Transportation Management Association of Chester County (TMACC), is a public transportation agency designated by the Pennsylvania Department of Transportation to oversee transportation needs of Chester County, Pennsylvania. According to the website, the organization provides services to facilitate car pools, van pools, and bus shuttles. The organization works closely with other organizations such as SEPTA, Krapf Transit and the Delaware Valley Regional Planning Commission.

==Bus service==
Regular mass transit services under the name "ChescoBus" include:
- SCCOOT - bus service operated by Krapf Transit and managed by TMACC that runs Monday through Friday between West Chester and Oxford.
- Coatesville Link - bus service operated by Krapf Transit and managed by TMACC that runs Monday through Saturday between Coatesville and Parkesburg.
- RideECO - a commuter solution customized for employees of organizations

Former service:
- Krapf "A" - bus service operated and managed by Krapf Transit that ran Monday through Sunday linking Coatesville with West Chester and Exton. The route handled 1,200 daily passengers on an old SEPTA 120 bus route. On August 1, 2021, the route was replaced with SEPTA Route 135.
- Evening Link - bus service operated by Krapf Transit and managed by TMACC that ran on evenings Monday through Saturday between Coatesville and Exton.
- The Outfitter - bus service operated by Krapf Transit and managed by TMACC that ran daily between Coatesville and the Urban Outfitters distribution center in Gap.

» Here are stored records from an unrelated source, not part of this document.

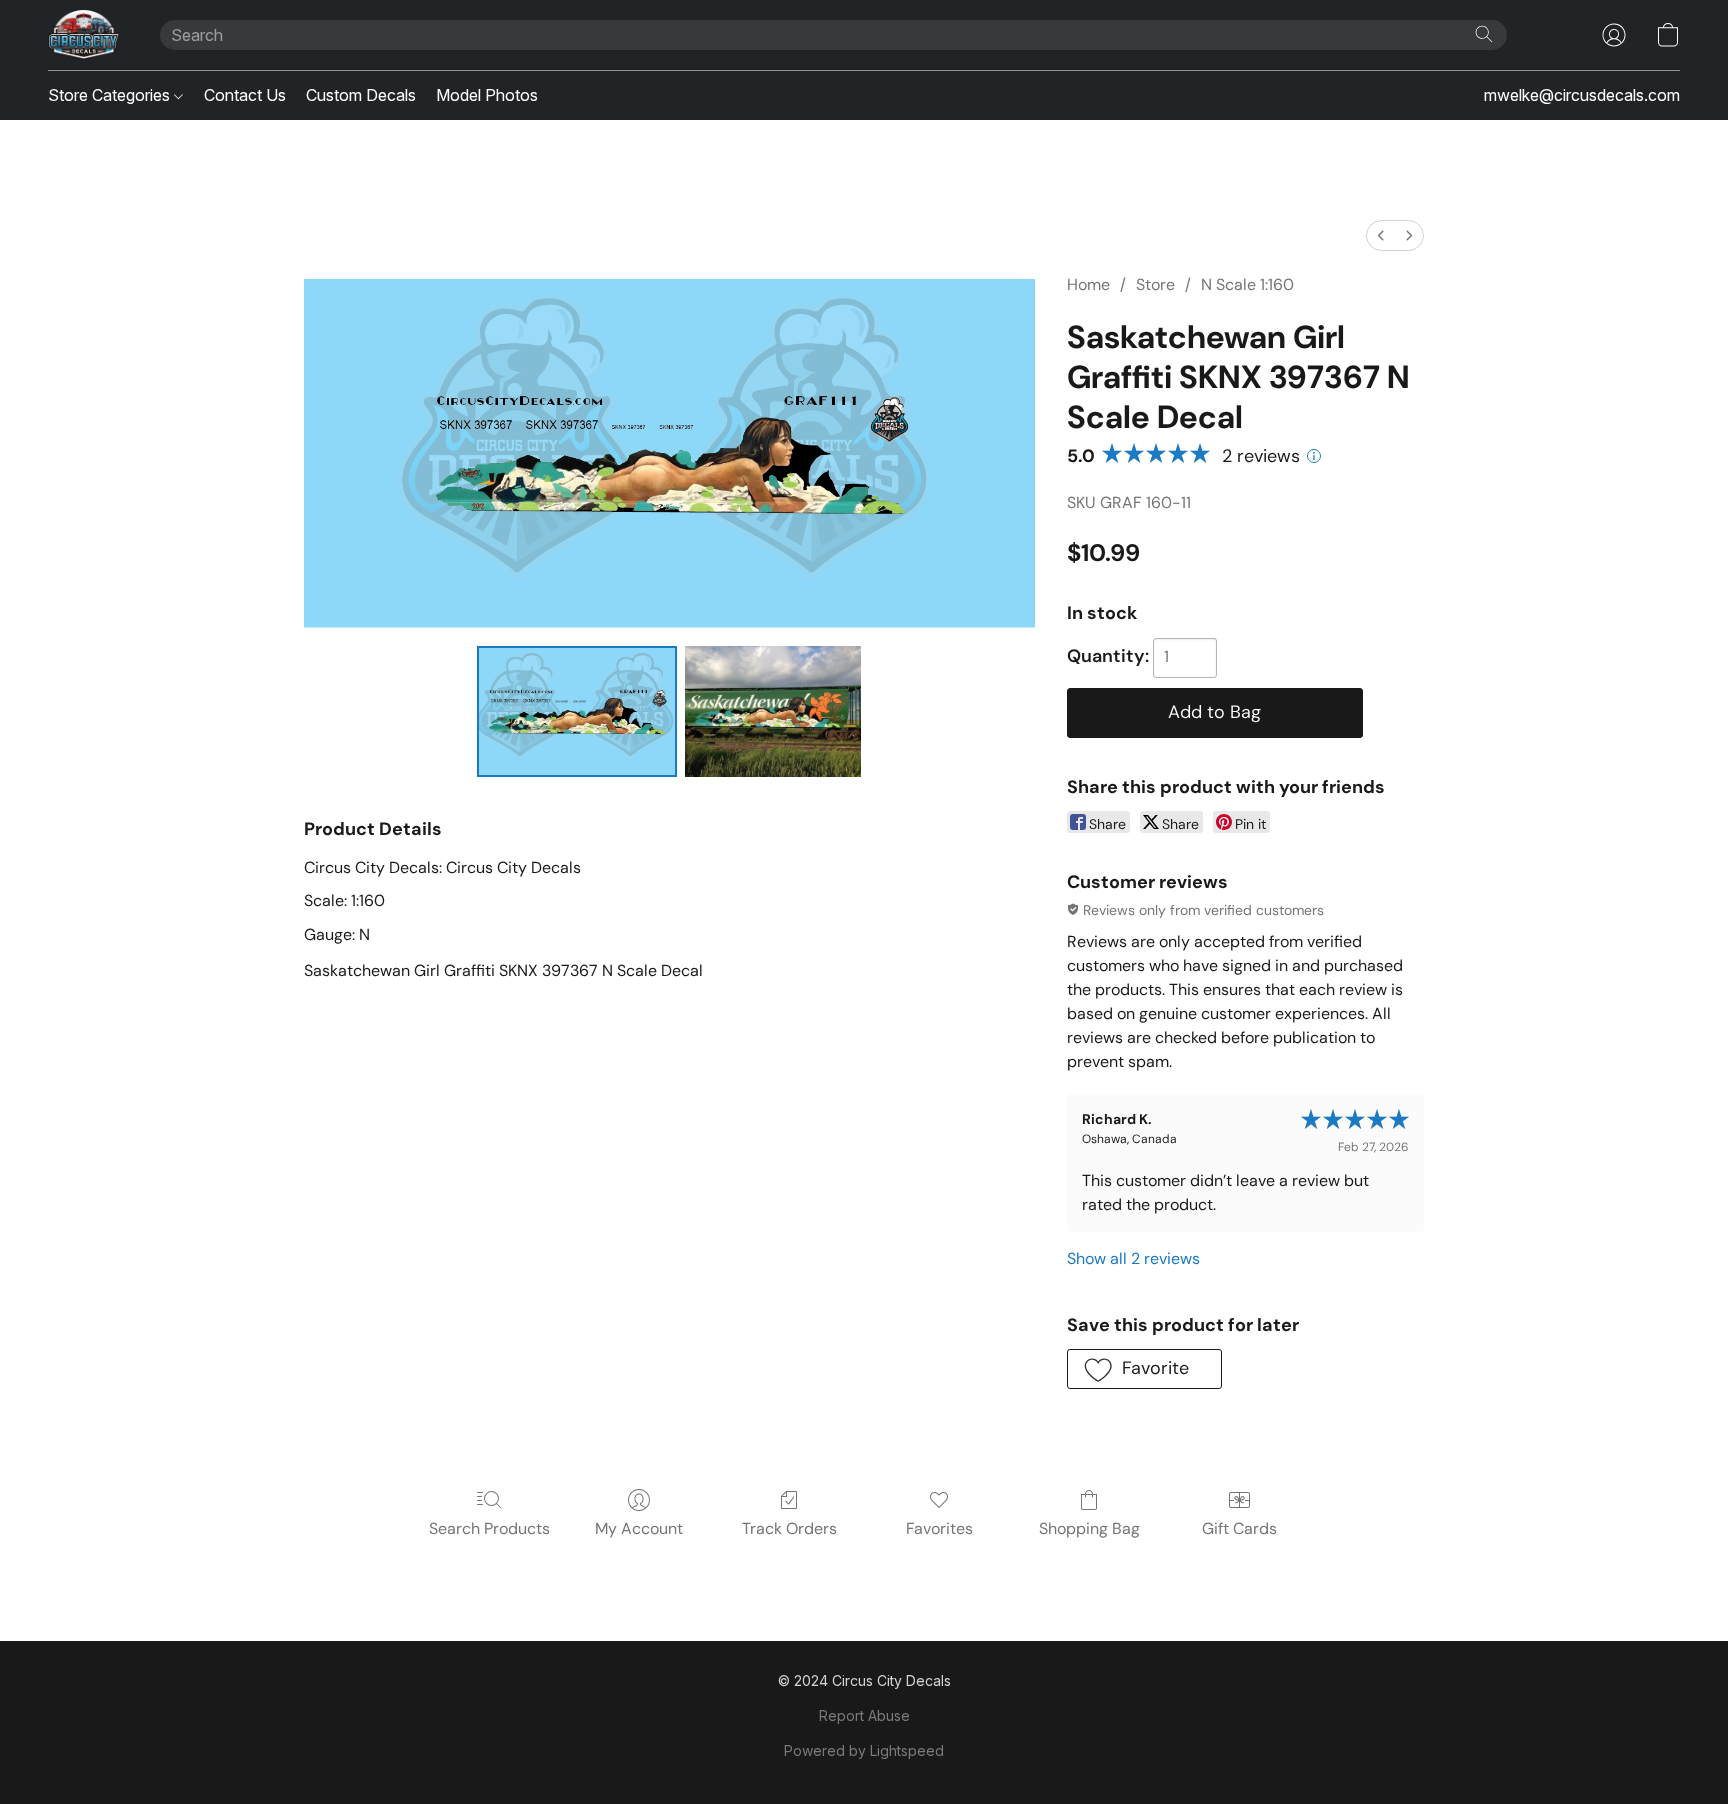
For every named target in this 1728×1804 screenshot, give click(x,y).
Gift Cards (1239, 1528)
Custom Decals (361, 95)
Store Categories (111, 95)
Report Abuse (864, 1715)
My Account (639, 1528)
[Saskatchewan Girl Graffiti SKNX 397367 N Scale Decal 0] (577, 711)
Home (1088, 284)
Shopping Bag (1089, 1528)
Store (1155, 284)
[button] (84, 35)
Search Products (489, 1528)
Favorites (939, 1528)
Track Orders (789, 1528)
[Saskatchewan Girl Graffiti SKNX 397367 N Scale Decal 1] (773, 711)
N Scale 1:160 (1247, 284)
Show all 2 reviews (1133, 1258)
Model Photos (487, 95)
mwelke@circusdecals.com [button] (1582, 95)
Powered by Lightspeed (864, 1750)
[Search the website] (1484, 34)
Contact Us (245, 95)
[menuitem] (1381, 235)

Discontinued on January 31, 2024.

==History==
The agency was created in May 1992 as the Chester Valley TMA, with 14 founding members. In June 1995, the name was changed to TMACC to better attract members from across the county. In 2015, TMACC rebranded their buses to be green color and adopted the name "ChescoBus" for their bus routes; TMACC also installed new bus stop signs. This was part of a move to attract riders to the routes, which serve portions of Chester County where mass transit is limited. In 2015, Saturday service was restored to the agency's SCCOOT and Coatesville Link services. Saturday service on SCCOOT was later dropped.